Par le truchement de son rapport financier trimestriel, la filiale aéronautique de Bombardier a annoncé la suppression de 2500 postes au Québec, sur un total de 13 000 employés, ainsi que la vente d’actifs dit « non stratégiques », soit le programme d’avions Q Series, basé dans la région de Toronto, à Longview Aviation Capital Corp., de Colombie-Britannique, et ses activités de formation de pilotes et de techniciens pour ses avions d’affaires à CAE, une multinationale montréalaise.

Avant tout, il y a la manière. Bombardier, qui s’est allègrement abreuvée aux mamelles de l’État au fil des ans, n’a pas discuté de sa restructuration avec le gouvernement québécois. Pris de court, le nouveau ministre caquiste de l’Économie et de l’Innovation, Pierre Fitzgibbon, en fut quitte, jeudi, à faire des bulles devant les médias, n’ayant pas de solution concrète à proposer. Le syndicat qui représente la plupart des employés de Bombardier Aéronautique, l’Association des machinistes et des travailleurs et des travailleuses de l’aérospatiale, l’a appris en même temps que tout le monde. Comme le soulignait Michel Nadeau, de l’Institut sur la gouvernance (IGOPP), il s’agit d’une manière d’agir typiquement américaine.

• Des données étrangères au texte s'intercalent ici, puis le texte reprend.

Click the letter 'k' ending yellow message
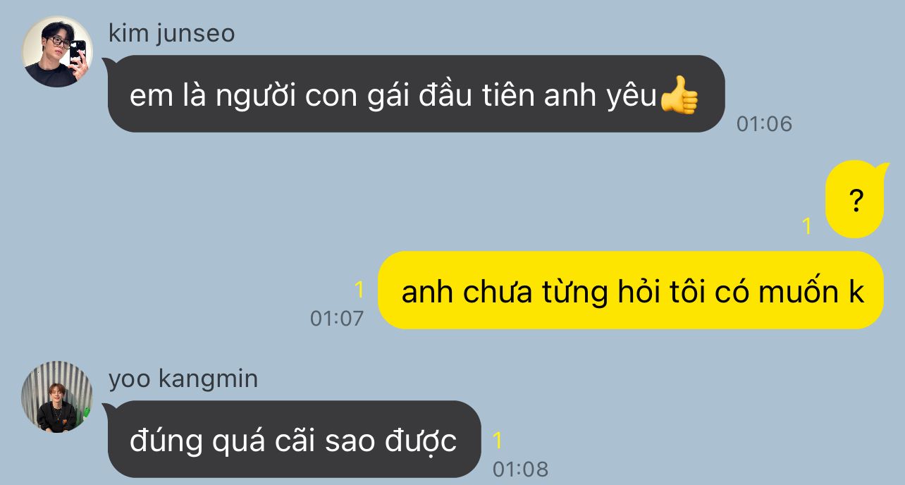Screen dimensions: 905x485 (856, 292)
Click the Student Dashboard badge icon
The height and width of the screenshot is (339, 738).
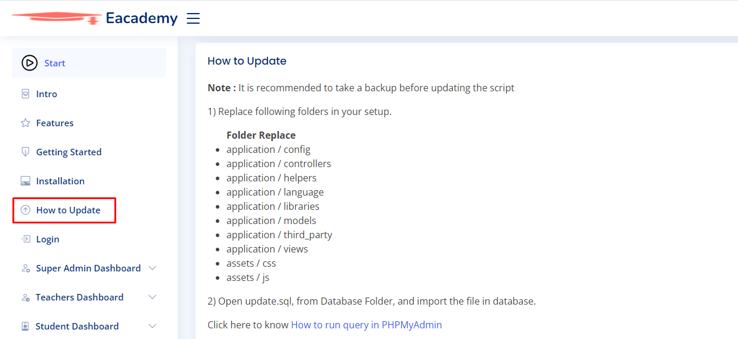pyautogui.click(x=25, y=326)
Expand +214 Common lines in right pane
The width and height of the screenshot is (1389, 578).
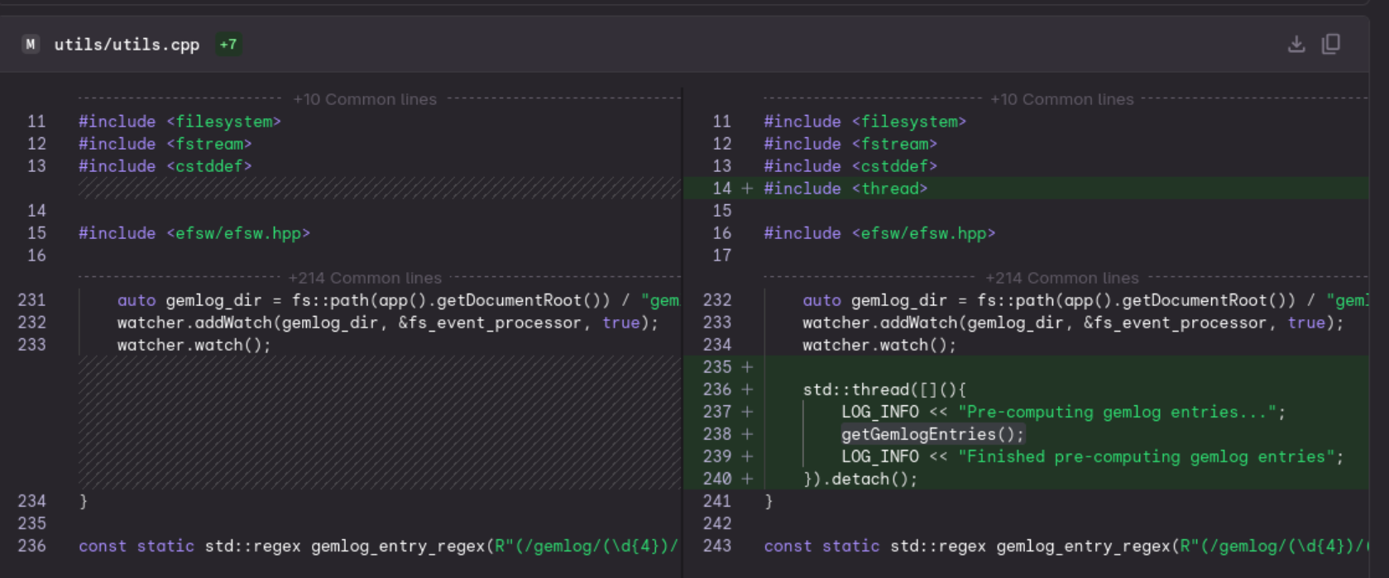1061,278
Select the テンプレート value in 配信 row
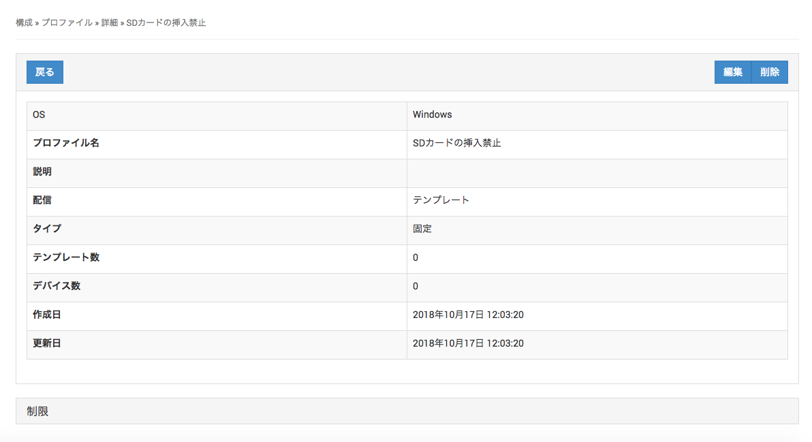 point(441,200)
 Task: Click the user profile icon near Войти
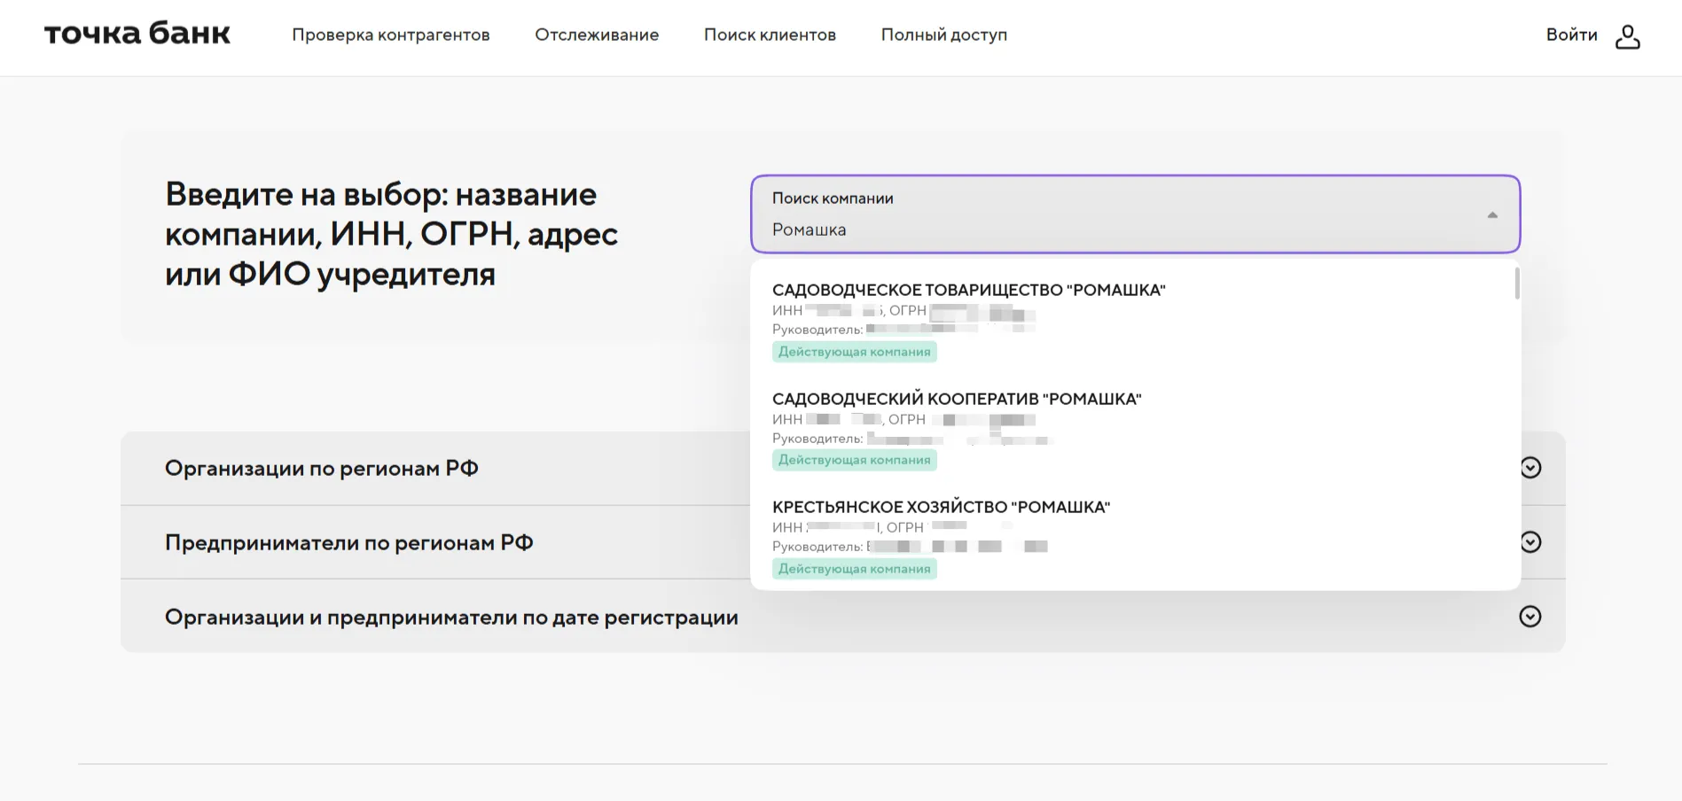(x=1629, y=35)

C’est d’autant plus cavalier que depuis l’investissement, en 2016, de 1,3 milliard du gouvernement Couillard dans la C Series, dont le contrôle fut cédé à Airbus pour un dollar, le président et chef de la direction, Alain Bellemare, et quatre autres hauts dirigeants se sont partagé plus de 40 millions en salaires et primes. Ces dirigeants profitent, et continueront à profiter, du redressement d’une entreprise que seul l’engagement de l’État a pu maintenir en vie.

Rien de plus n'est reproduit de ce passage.